### [What to produce]
Pick every line out of the entries below that has the string "agent", and copy it.
** Data shown follows **
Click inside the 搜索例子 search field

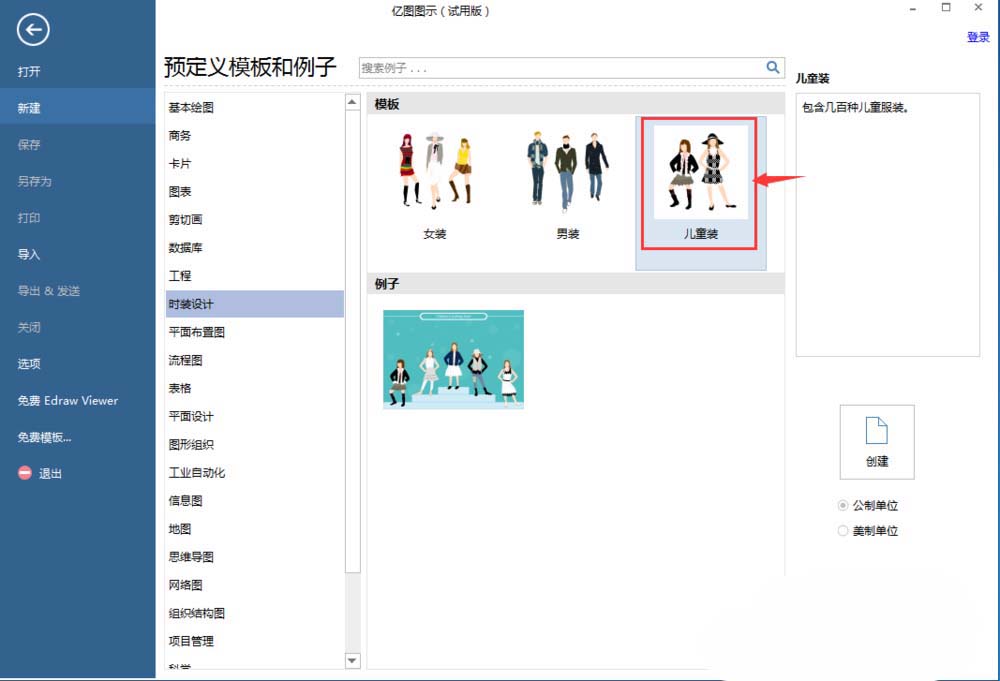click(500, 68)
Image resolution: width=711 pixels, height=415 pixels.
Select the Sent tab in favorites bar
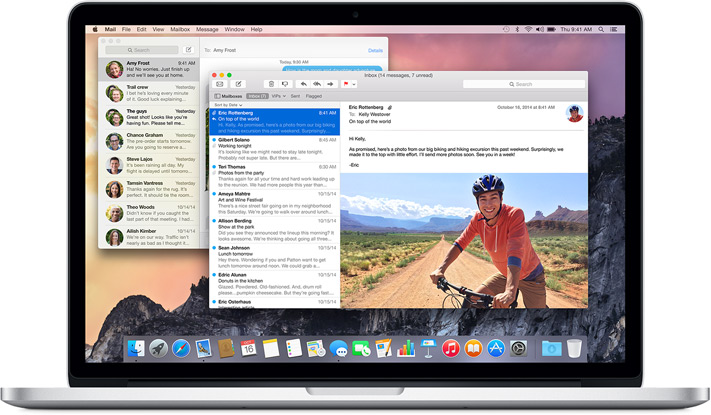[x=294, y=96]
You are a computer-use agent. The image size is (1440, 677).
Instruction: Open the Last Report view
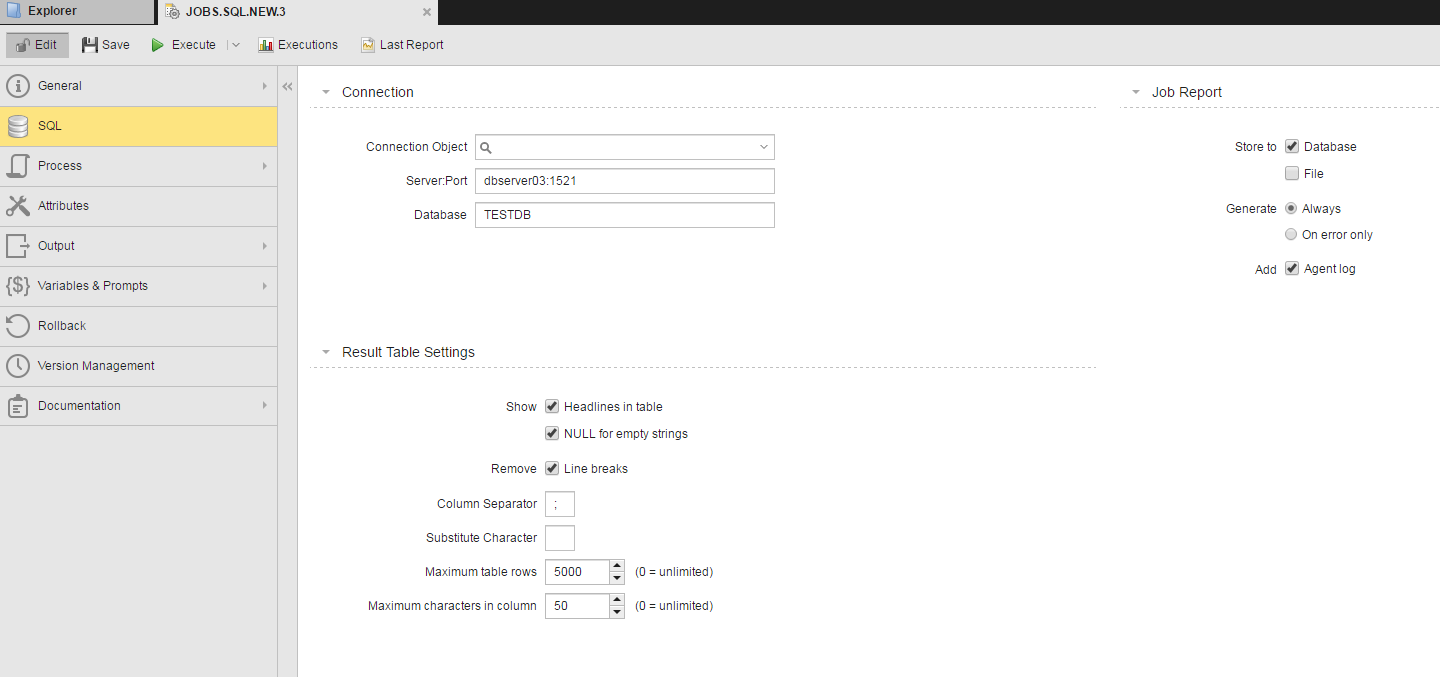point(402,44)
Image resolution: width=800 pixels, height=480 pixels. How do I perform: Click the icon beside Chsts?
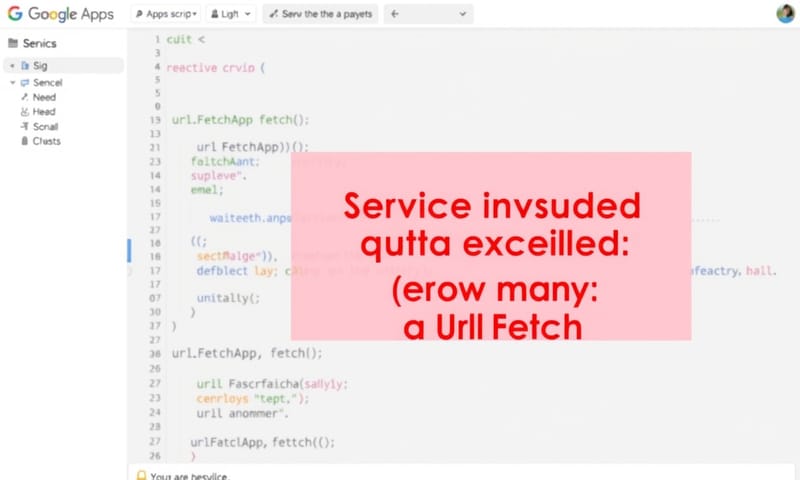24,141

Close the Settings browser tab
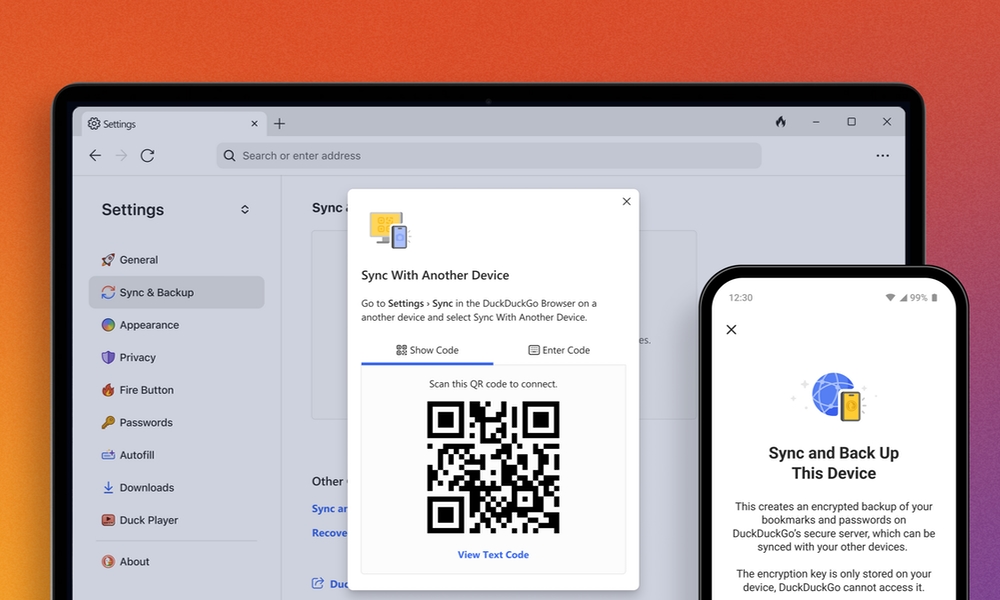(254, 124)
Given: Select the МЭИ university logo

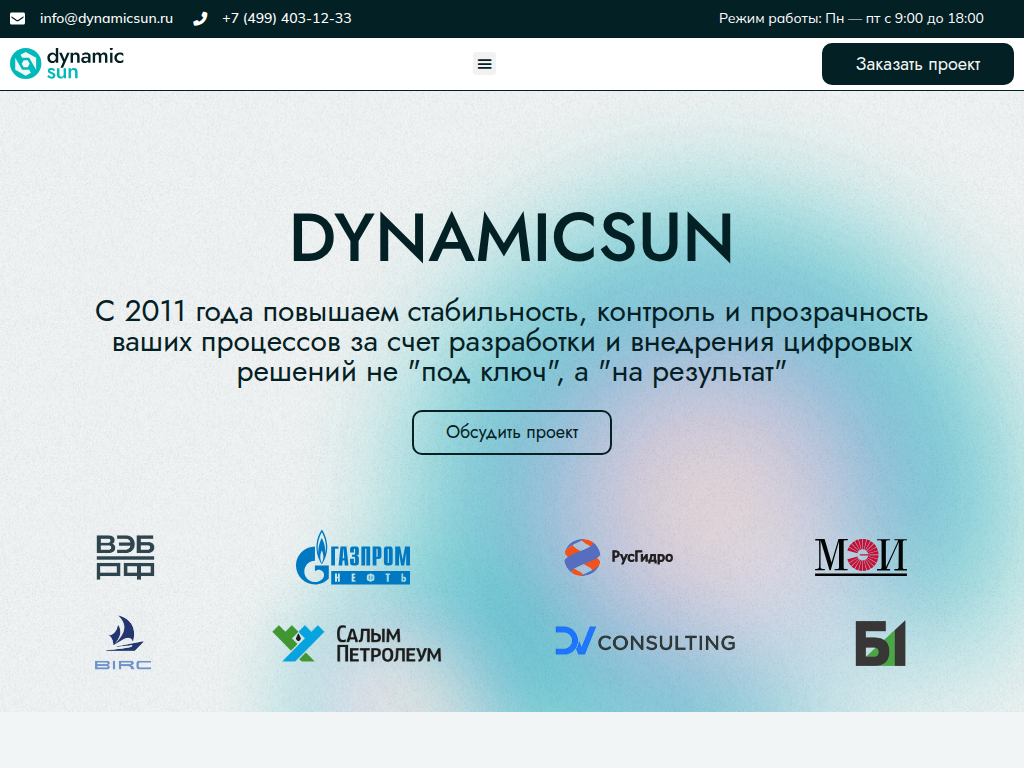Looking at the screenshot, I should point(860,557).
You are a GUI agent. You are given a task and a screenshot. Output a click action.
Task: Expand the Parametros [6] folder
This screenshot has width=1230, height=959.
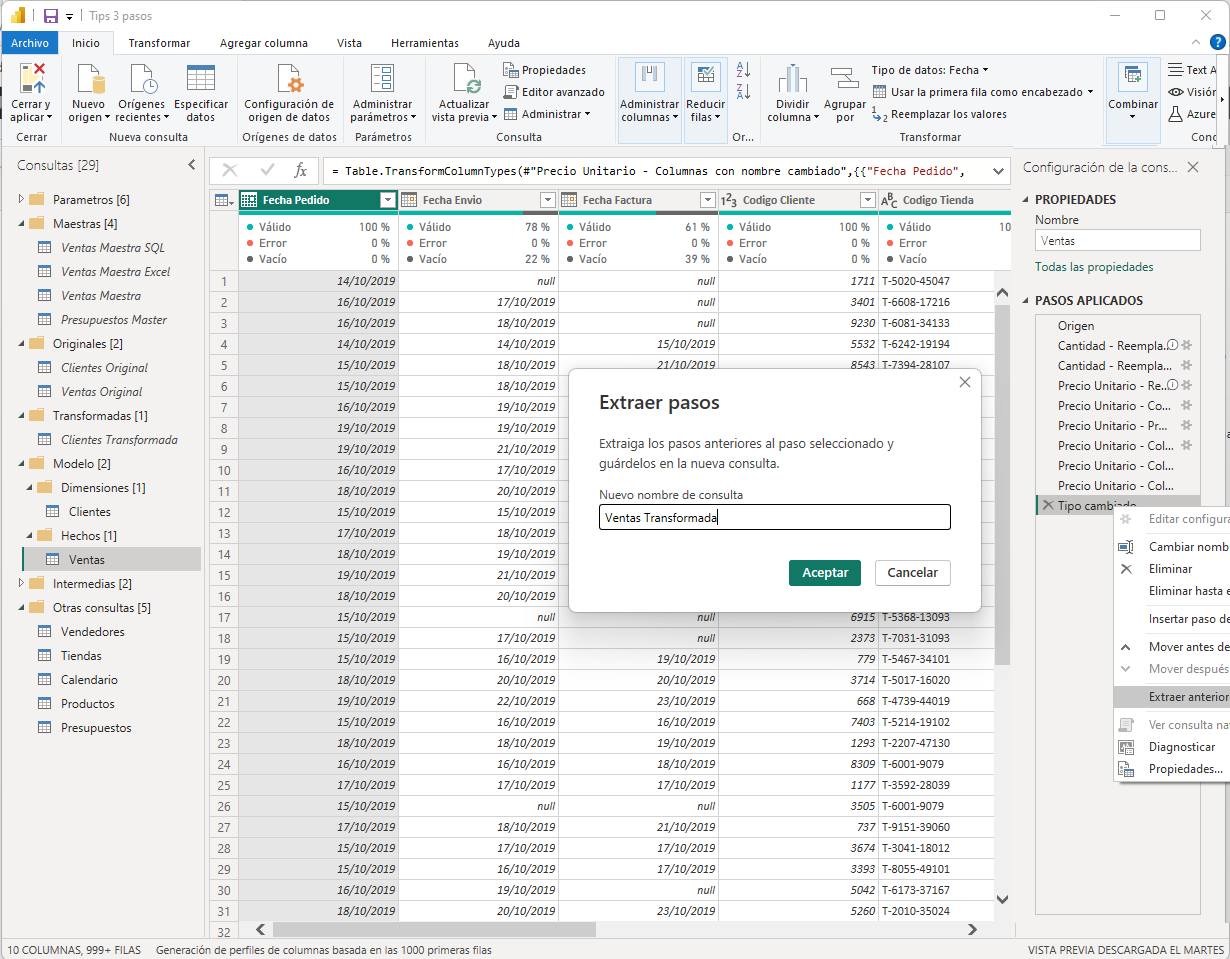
** End of Data shown **
### [Your response]
You are a computer-use agent. The image size is (1440, 677).
You are a GUI agent. You are given a task and a screenshot. Output a click action.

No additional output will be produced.